A mitologia grega tem sido referência para a cultura européia e para a nossa, portanto, conhecer personagens como Odisseu, Narciso, Hércules, Zeus, Afrodite e Atena, entre outros, é ter acesso ao universo artístico do ocidente, uma vez que estão presentes na escultura, na pintura, na literatura e, modernamente, no cinema e até na publicidade.

Lajolo (2001, p. 50) afirma que a cultura grega “sobrevive também na herança cultural que permeia nosso hoje e, de forma talvez mais viva, nas sucessivas re- interpretações que seu modo de vida inspirou, e parece continuar inspirando”.

A permanência dos mitos gregos na literatura infantil, desse modo, parece responder principalmente a uma necessidade da escola: transmitir uma certa cultura, um conhecimento que é socialmente valorizado e ao qual estão ligadas as obras clássicas, seja Shakespeare, Cervantes ou Homero.

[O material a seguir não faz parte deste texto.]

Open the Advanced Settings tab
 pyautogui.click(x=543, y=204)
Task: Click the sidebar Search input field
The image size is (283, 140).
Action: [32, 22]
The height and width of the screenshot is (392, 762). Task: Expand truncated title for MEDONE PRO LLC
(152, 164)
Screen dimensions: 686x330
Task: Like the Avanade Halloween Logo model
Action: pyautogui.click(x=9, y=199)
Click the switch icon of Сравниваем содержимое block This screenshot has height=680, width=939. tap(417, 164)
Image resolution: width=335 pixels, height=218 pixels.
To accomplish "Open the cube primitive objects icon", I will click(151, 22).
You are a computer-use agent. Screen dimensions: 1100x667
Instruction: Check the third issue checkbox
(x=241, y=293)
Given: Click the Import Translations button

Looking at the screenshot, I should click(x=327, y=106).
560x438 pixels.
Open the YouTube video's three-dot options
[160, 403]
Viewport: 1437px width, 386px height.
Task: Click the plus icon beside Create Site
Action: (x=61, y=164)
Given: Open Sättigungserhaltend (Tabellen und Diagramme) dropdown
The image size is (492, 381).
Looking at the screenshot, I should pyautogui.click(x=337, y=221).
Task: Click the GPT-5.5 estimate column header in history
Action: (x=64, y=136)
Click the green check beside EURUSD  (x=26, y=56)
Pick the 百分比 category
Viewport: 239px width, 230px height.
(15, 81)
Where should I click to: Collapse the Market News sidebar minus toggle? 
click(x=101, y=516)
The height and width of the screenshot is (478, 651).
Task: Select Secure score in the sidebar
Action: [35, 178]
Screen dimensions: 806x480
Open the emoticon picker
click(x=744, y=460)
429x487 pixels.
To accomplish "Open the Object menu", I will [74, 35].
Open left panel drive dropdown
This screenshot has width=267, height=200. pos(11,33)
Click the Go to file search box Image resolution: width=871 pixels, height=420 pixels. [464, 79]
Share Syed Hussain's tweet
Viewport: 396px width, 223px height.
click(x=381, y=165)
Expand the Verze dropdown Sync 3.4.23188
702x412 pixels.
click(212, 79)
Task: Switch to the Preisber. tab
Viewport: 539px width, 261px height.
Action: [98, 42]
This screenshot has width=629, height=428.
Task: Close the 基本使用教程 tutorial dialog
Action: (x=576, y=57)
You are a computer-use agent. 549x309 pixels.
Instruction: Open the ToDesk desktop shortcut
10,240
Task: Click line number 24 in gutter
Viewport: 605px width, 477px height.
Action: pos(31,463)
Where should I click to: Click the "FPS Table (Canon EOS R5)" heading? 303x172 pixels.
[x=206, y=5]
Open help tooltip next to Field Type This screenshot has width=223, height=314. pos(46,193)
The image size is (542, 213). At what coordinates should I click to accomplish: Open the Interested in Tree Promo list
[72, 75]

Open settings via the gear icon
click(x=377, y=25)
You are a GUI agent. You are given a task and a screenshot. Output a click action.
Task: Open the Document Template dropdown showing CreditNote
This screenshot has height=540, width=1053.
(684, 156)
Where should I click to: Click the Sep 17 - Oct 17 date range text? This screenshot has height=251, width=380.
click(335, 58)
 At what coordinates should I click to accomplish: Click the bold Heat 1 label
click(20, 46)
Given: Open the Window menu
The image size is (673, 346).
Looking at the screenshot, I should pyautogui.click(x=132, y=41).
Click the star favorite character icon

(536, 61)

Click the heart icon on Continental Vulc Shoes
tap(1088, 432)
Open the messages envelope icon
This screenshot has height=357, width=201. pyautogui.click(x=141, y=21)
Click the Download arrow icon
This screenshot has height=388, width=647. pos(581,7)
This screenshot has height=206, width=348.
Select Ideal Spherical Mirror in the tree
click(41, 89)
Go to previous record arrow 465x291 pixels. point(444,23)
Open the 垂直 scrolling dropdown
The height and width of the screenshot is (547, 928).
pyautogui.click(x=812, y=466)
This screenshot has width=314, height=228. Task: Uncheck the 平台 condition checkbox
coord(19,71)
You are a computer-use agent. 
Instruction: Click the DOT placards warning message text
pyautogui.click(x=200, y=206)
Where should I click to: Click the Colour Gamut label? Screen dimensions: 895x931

Se a transmissão dessa teia de significados culturais, formada pelos deuses, ninfas e histórias fantásticas dos mitos gregos presentes no imaginário cultural e social, pode se dar através da exploração do interesse infantil pelas narrativas de aventura, melhor para editores, pais e escola.

Portanto, é legítimo supor que o interesse do leitor infantil pelos mitos provavelmente permanecerá por mais tempo, porque na sociedade contemporânea ainda persiste a crença, legitimada por diferentes instituições e presente no imaginário social e cultural, de que os mitos são narrativas que “justificam o homem e sua relação com o mundo e com a vida”. Uma vez aceita esta idéia, diversos sujeitos, entre eles os editores atuais, investem na publicação dos mitos, ainda que com novos projetos editoriais.

Enquanto os mitos forem identificados como conhecimento socialmente valorizado, é preciso concordar com Bourdieu (2001, p. 24), quando afirma que “(...) entre as condições que devem ser preenchidas para que um produto intelectual seja produzido, está a produção da crença no valor do produto”.